2007 Ct. Sup. 21850
No. CV 06-5006319Connecticut Superior Court Judicial District of Hartford at Hartford
December 20, 2007
MEMORANDUM OF DECISION ON DEFENDANT’S MOTION TO STRIKE TWO COUNTS OF THE PLAINTIFF’S REVISED COMPLAINT
ROBERT SATTER, JUDGE TRIAL REFEREE.
Plaintiff’s second amended complaint, dated October 15, 2007, alleges in Count One a breach of contract in that the plaintiff, having fully paid a mortgage granted to it by the defendant, the defendant refused to pay over to the plaintiff certain funds identified as “reserves for replacement” and “residual receipts.”
In paragraph 9, the plaintiff alleges “As a result of the arbitrary, capricious, and/or malicious acts of the defendant, the plaintiff is damaged by the retention of said reserves.”
Count Two alleges the first nine paragraphs of Count One, and states:
The defendant has breach [sic] implied covenant of good faith and fair dealing which in connection with the release of mortgage not only requires a release of the real estate security but all other security in connection with said mortgage including the replacement and reserves, all to the plaintiff’s special loss and damage.

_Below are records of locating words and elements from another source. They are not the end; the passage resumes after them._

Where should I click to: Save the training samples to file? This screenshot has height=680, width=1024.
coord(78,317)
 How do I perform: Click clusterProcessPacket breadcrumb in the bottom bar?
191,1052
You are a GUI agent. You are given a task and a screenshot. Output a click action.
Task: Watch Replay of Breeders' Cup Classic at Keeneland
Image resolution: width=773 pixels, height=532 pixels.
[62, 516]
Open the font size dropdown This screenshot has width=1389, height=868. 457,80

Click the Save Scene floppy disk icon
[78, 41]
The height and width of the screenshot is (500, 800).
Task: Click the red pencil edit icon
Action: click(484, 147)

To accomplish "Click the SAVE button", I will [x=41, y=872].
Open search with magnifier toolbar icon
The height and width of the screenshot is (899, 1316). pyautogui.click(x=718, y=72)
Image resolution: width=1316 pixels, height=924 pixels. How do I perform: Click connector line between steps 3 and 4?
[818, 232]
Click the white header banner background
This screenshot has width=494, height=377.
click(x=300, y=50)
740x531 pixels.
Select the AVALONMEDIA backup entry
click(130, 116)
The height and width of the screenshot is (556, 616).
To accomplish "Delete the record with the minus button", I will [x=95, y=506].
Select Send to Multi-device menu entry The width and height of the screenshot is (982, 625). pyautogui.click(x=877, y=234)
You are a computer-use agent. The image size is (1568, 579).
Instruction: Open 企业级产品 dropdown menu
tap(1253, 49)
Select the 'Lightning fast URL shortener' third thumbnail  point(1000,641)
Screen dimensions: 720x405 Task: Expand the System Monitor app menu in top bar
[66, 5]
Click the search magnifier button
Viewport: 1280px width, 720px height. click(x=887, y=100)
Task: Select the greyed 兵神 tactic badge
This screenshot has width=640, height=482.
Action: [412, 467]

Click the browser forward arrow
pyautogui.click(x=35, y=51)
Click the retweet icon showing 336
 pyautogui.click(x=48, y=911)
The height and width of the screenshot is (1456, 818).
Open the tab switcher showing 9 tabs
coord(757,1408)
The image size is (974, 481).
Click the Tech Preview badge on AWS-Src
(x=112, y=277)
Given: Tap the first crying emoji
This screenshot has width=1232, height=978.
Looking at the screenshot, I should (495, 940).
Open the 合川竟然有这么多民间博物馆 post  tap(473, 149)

The defendant moves to strike this Count Two on the grounds that it fails to allege the retention of the funds was done in bad faith — that is, prompted by a dishonest or sinister motive.
Our law recognizes that every contract carries an implied covenant of good faith and fair dealing, requiring neither party do anything that will injure the right of the other to receive the benefits of the agreement. Gaudio v. Griffin Health Services Corp., 249 Conn. 523, 524
(1999). To constitutes a breach of that covenant, “the acts by which the defendant allegedly impedes the plaintiff’s right to receive benefits that he or she reasonably expected to receive under the contract must CT Page 21851 have been taken in bad faith.” Alexandru v. Strong, 81 Conn.App. 68, 81
(2004). Bad faith means more than mere negligence; it involves a dishonest purpose. Habetz v. Condon, 224 Conn. 231, 237-38 (1992). “Absent allegations and evidence of a dishonest purpose or sinister motive, a claim for breach of the implied covenant of good faith and fair dealing is legally insufficient.” Alexandru v. Strong supra.
The plaintiff points to allegation no. 9, incorporated by reference into Count Two. But as the court said in Pine Creek Partners, LLC v. Seaman et al., CV 99-0364880-S, judicial district of Fairfield at Bridgeport (December 20, 2000, Skolnick, J.), allegations that defendant acted “maliciously” do not equate with acting in bad faith. The court said, “Thus, a claim for breach of implied covenant of good faith and fair dealing is not legally sufficient unless a dishonest purpose or sinister motive is alleged.”
Based on these authorities, the motion to strike Count Two is granted.
In Count Three of the complaint, plaintiff alleges:
(8) The failure and refusal to release the reserves and residual receipts constitutes a conversion of plaintiff’s assets, all to the plaintiff’s special loss and damages.
The defendant moves to strike this count on the grounds that plaintiff fails to allege that the reserve funds belong to it. In its brief, the defendant asserts that the plaintiff has not cited any provision of the loan documents to show that these monies belong to it. However, reciting to documents are matters of evidence not appropriately considered in a motion to strike. The allegation that the funds are plaintiff’s is sufficient.
But in order to state a legally viable claim of conversion the plaintiff must allege that the defendant unauthorizedly deprived defendant of that property. The simple allegation of conversion without alleging facts showing that the defendant acted without authority renders this count insufficient as a matter of law.
Based on the foregoing, the motion to strike Counts Two and Three of the plaintiff’s revised complaint is granted.